A new blog on religion and the 2008 election campaign has been launched by the Leonard E. Greenberg Center for the Study of Religion in Public Life at Trinity College in Hartford. The blog, called Spiritual Politics, features outside contributors as well as members of the Greenberg Center staff.
Mark Silk, director of the Greenberg Center and professor of religion in public life, inaugurated the blog in early December. “The idea is to provide daily tracking of the way religion seems to be enhancing, disturbing, and otherwise interacting with the 2008 election cycle,” Silk explains. “We are trying to do this in a reasonably non-partisan way, though not without attitude.”
Among those joining Silk on the blog are such well-known commentators on religion in American public life as John Green, Jan Shipps, Gary Dorrien, and Jerome Chanes. Recent postings cover everything from Mitt Romney’s speech on religion and politics to Barack Obama’s appeal to religious voters, to the ways Mike Huckabee’s religious populism has unsettled the Republican establishment.
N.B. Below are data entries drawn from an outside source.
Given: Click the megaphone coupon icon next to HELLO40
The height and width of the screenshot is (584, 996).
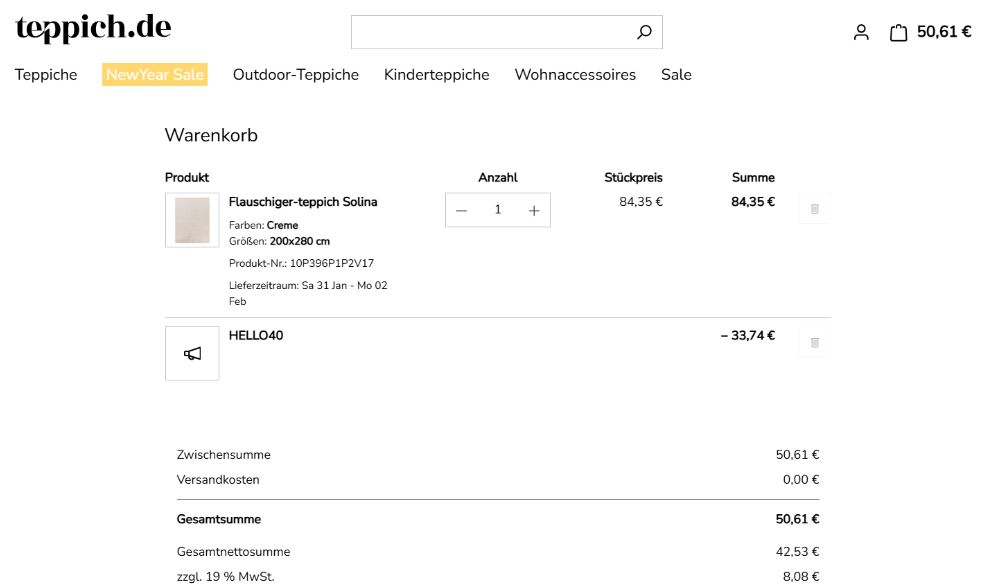Looking at the screenshot, I should 191,353.
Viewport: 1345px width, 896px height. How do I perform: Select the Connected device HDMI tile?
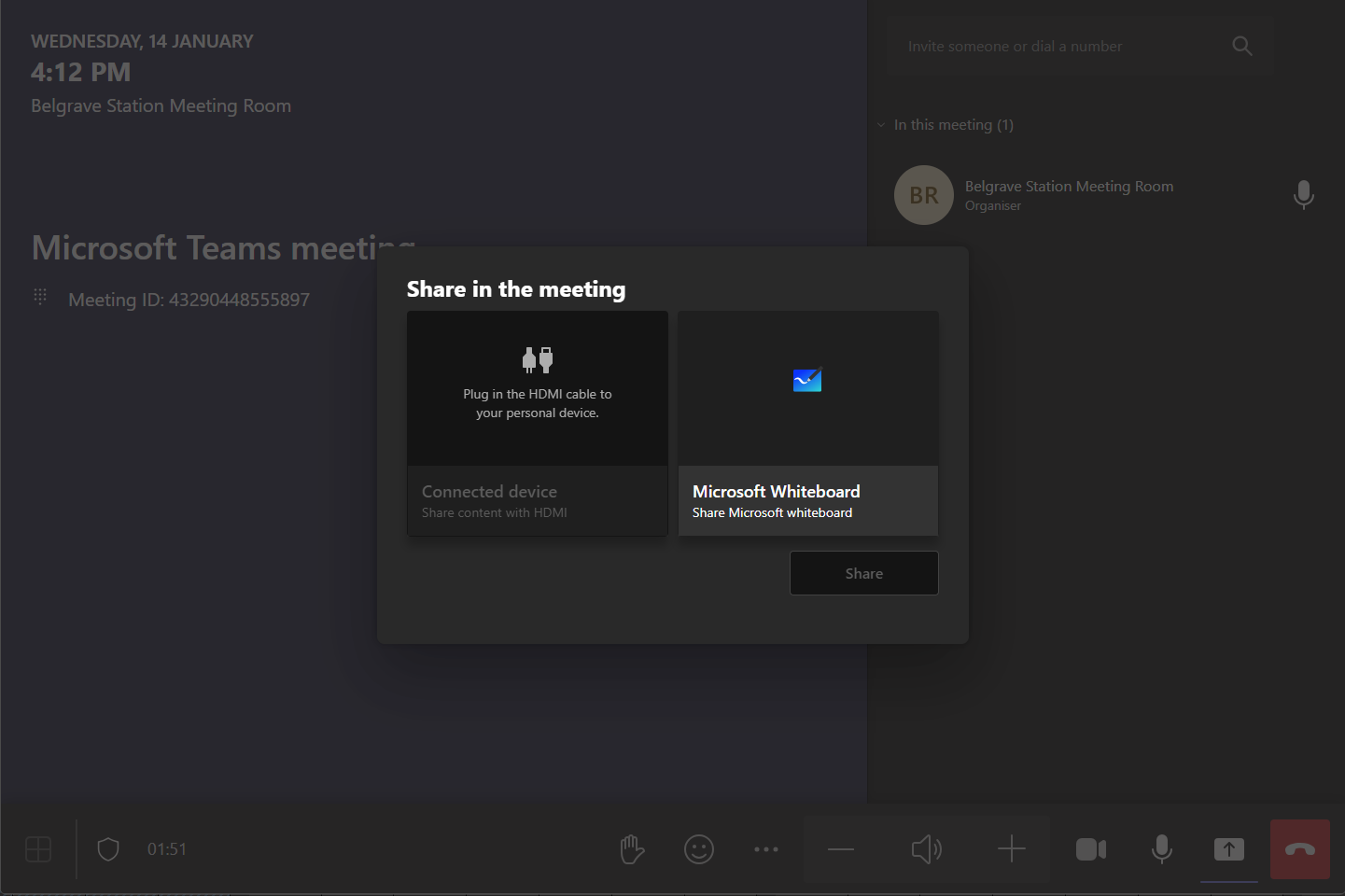(538, 423)
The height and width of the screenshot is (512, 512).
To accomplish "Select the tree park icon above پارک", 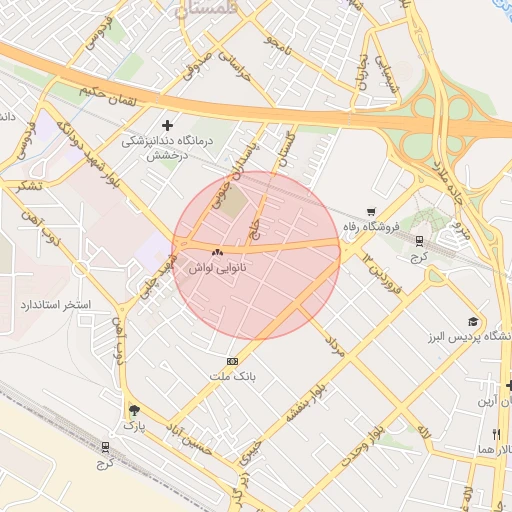I will pyautogui.click(x=134, y=410).
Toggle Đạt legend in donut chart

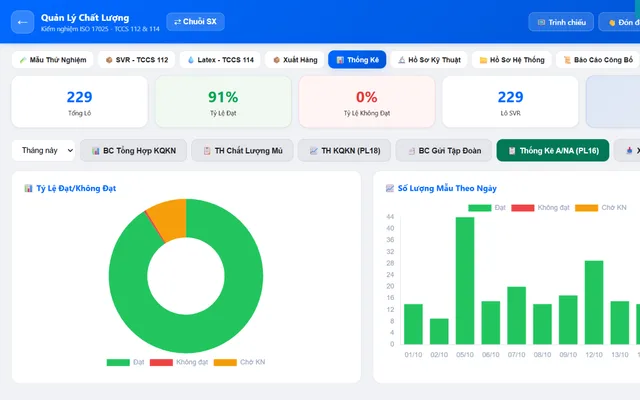tap(125, 362)
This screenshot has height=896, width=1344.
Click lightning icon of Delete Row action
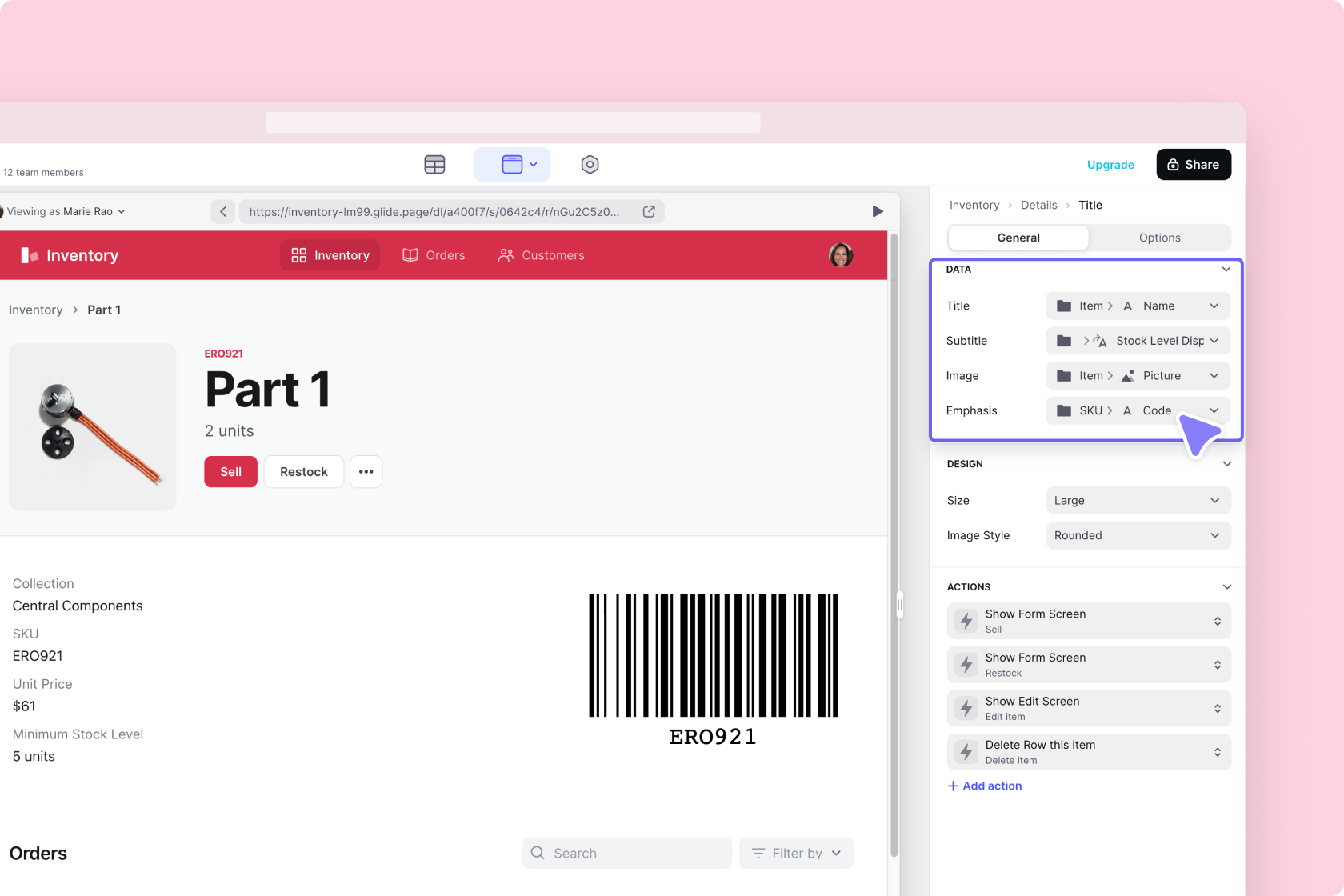tap(966, 752)
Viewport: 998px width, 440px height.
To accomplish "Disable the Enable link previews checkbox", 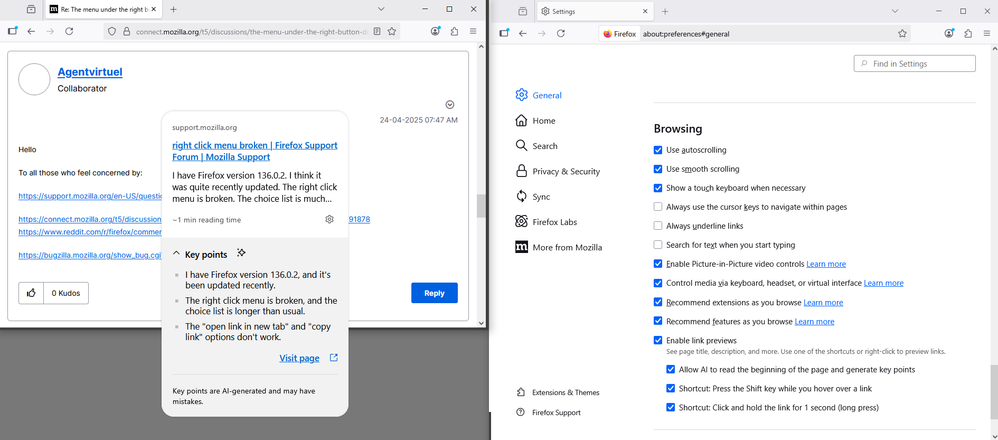I will pyautogui.click(x=658, y=340).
“This election season, the Democrats have deciding that faith matters a whole lot while Republicans are trying to figure out exactly how much it should matter,” Silk says. “It’s a great time for a student of religion in America to be alive and blogging.”
Silk sees the blog as a complement to the Center’s thrice-annual magazine, Religion in the News. “The magazine gives us an opportunity to step back and trace the trajectory of religion news,” he says. “But there’s so much going on, it’s important to be able to catch it on the fly.”